### What this exercise asks
A - Return the part of the blog post on My Name is Red between "Before the art" and "sees the world.", inclusive.
B - In the blog post on My Name is Red, what is the word "style" synonymous with in Islamic art?
C - Could you write what comes next in the blog post on My Name is Red, picking up after its final sentence?

### Selected passage

==================================================

Wuthering Heights should never have been written.

Wednesday 1 August 2007

My Name is Red

Before the art of illumination there was blackness and afterward there will also be blackness. Through our colors, paints, art and love, we remember that Allah has commanded us to “See”! To know is to remember that you’ve seen. To see is to know without remembering. Thus, painting is remembering the blackness [… and] the act of seeking out Allah’s memories and seeing the world as He sees the world.
-- Orhan Pamuk, My Name is Red

In Western art, what makes a particular piece of artwork unique and appealing is the distinctive style of the artist. For example, we like Claude Monet’s impressionistic works because they show the essence of the subject rather than its details, emphasised by the visible brushstrokes. We like Pablo Picasso’s works because of his distinctive cubist style. In Islamic art, the word style is an anathema, synonymous with imperfection. This stems from the idea that human beings perceive the world imperfectly (that is, not as how Allah perceives it) and that when an artist adds his own perception to his art, it becomes flawed. Thus “‘signature’ and ‘style’ are but means of being brazenly and stupidly self-congratulatory about flawed work.”

This relates to the ancient philosophical view (derived from Plato, I believe) that all knowledge is ultimately innate, and that knowing simply means remembering. Islamic artists believe that the artist knows innately how Allah perceives the world, and that the artist’s mission is to depict this ‘view from blackness’ on paper. Any attempt to introduce individual style corrupts the perfect image, and is thus forbidden.

==================================================

### Provided information
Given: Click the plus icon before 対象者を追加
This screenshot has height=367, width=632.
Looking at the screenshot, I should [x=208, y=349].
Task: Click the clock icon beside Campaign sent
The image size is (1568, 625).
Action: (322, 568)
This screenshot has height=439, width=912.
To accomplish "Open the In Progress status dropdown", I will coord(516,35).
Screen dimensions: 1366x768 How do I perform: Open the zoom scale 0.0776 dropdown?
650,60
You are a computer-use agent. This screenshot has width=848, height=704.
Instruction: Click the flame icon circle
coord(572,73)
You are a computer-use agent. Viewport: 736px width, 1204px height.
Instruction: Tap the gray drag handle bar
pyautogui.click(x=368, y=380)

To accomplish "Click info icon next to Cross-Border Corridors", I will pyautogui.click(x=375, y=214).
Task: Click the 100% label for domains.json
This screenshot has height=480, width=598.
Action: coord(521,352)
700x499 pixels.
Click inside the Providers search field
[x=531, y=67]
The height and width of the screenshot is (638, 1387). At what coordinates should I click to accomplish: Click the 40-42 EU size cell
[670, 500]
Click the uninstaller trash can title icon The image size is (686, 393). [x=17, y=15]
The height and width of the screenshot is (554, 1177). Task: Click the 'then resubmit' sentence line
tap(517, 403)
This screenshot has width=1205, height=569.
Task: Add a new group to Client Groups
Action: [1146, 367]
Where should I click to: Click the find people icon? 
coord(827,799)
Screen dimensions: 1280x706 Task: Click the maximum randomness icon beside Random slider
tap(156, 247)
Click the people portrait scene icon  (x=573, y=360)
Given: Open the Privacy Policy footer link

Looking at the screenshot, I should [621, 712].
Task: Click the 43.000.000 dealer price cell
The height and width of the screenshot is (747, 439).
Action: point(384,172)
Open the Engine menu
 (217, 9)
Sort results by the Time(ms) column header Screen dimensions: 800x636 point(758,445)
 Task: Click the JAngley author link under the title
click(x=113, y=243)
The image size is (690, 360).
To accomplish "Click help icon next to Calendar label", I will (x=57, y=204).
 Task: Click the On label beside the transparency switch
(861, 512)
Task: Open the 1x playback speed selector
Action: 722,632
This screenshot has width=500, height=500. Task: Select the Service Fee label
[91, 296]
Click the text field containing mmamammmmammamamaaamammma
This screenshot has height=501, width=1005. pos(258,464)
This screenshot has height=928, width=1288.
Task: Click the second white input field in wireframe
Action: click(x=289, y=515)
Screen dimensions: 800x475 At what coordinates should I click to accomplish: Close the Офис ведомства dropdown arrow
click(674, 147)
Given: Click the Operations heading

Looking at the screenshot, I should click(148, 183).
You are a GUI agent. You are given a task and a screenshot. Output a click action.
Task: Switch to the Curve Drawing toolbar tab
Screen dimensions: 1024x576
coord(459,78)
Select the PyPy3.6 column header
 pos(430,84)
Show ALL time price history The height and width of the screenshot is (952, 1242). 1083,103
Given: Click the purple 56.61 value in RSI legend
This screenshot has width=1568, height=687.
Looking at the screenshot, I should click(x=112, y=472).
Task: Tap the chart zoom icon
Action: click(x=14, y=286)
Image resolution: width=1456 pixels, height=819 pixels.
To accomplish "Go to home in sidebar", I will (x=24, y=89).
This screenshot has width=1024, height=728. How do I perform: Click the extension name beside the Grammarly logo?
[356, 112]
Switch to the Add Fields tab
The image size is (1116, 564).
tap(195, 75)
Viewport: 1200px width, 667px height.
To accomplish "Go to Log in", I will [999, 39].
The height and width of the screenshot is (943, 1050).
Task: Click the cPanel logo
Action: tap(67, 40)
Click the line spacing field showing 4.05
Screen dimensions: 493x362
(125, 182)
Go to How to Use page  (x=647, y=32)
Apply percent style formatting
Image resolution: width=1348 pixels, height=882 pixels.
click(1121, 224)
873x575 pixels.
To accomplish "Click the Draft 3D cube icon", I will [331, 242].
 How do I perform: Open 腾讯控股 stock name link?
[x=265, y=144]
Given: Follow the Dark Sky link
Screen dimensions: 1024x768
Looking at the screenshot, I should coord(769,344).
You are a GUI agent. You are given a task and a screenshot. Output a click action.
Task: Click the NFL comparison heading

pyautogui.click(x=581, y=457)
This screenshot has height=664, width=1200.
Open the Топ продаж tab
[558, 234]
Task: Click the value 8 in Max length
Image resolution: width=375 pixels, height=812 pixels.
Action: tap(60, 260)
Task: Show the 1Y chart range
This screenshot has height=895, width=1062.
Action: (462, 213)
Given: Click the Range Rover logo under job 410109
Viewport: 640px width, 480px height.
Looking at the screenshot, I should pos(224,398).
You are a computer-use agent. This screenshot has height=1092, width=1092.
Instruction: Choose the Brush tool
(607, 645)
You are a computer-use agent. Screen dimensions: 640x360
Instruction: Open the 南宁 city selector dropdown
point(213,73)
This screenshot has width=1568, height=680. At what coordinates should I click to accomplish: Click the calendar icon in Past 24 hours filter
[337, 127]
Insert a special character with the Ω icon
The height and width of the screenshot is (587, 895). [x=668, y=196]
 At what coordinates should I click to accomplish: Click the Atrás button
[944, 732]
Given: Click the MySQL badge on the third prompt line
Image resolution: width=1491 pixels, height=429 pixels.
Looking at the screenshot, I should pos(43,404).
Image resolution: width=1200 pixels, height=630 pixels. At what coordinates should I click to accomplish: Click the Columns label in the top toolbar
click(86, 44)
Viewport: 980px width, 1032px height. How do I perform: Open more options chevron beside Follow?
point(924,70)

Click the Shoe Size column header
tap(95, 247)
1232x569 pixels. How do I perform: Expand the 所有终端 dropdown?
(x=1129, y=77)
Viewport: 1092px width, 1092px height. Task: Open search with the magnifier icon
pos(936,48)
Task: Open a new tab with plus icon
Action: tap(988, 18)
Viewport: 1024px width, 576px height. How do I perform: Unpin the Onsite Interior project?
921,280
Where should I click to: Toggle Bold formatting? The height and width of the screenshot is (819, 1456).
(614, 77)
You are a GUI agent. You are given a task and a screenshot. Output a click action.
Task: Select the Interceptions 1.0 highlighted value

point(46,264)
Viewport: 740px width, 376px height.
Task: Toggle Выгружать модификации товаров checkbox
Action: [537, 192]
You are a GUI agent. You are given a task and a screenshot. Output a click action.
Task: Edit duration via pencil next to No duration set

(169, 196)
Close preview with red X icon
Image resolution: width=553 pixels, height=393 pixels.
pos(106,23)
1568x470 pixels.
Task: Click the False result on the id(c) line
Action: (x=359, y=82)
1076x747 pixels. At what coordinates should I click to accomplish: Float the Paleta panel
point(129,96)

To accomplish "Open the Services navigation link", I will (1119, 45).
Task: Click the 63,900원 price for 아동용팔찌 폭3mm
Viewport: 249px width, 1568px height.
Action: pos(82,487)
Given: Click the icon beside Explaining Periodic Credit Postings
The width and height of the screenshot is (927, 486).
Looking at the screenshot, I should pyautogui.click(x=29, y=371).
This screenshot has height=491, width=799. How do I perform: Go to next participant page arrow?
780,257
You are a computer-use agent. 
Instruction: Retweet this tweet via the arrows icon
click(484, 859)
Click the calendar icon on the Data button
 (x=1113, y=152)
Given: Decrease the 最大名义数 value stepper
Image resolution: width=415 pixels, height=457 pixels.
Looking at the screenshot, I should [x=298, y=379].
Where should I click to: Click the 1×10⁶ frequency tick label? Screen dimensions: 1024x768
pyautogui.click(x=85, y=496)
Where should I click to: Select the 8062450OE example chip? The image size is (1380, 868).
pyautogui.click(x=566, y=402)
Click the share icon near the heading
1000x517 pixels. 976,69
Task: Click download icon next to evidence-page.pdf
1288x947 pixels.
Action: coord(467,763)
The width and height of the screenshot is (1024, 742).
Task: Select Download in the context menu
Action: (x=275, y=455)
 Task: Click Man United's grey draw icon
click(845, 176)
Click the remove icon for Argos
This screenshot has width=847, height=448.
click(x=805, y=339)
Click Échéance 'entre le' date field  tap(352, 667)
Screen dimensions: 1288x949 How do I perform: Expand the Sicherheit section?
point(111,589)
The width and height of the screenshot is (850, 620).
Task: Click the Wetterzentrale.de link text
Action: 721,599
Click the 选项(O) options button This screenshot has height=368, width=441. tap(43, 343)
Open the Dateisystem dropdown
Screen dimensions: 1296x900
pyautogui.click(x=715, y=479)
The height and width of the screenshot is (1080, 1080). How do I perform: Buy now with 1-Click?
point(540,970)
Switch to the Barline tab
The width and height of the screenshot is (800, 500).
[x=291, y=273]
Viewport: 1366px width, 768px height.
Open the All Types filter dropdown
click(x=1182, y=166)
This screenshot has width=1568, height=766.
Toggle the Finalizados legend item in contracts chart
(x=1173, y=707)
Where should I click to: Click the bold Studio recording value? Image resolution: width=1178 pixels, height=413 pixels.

==================================================

### Your responses
A -
Before the art of illumination there was blackness and afterward there will also be blackness. Through our colors, paints, art and love, we remember that Allah has commanded us to “See”! To know is to remember that you’ve seen. To see is to know without remembering. Thus, painting is remembering the blackness [… and] the act of seeking out Allah’s memories and seeing the world as He sees the world.

B - Imperfection.

C -
Perspective is another Western notion that is at loggerheads with Islamic art. Given that the task of the Islamic artist is to depict the world in colour as Allah sees it from His blackness, the only perspective that can be used is that of Allah’s. In Western art, a fly can be rendered the same size as a mosque if the mosque is far in the background of the painting. But clearly in Allah’s mind the mosque’s size far outstrips the fly’s; and therefore it is sacrilegious for the artist to depict the world from his own perspective and not that of Allah’s, thus usurping Allah’s claim to be the universe’s sole Creator.

For this reason portraiture is forbidden in Islamic art. To place a mere human being at the centre of a canvas is to confer upon him an importance and significance that is not rightly his. To paint a person with such realism that a viewer can pick the subject out of a crowd of 100 people is wrong because eventually the painting will achieve an idol-like status; idols are, of course, forbidden in Islam.

Pamuk’s novel My Name is Red is a brilliant symposium on the philosophy of Islamic art, and the author’s craft perfectly complements the weighty subject matter. The central irony of the novel is that each chapter is written from a different perspective (for example, one chapter is from the perspective of the protagonist Black, another is from the perspective of his lover Shekure, and another is from the viewpoint of red ink!) when in fact perspective is banned in Islamic art. Another source of irony is that Pamuk’s novel chronicles the importance of miniaturist painting to accompany manuscripts, when his own writing is so descriptive and evocative that it needs no painting to enhance its effect.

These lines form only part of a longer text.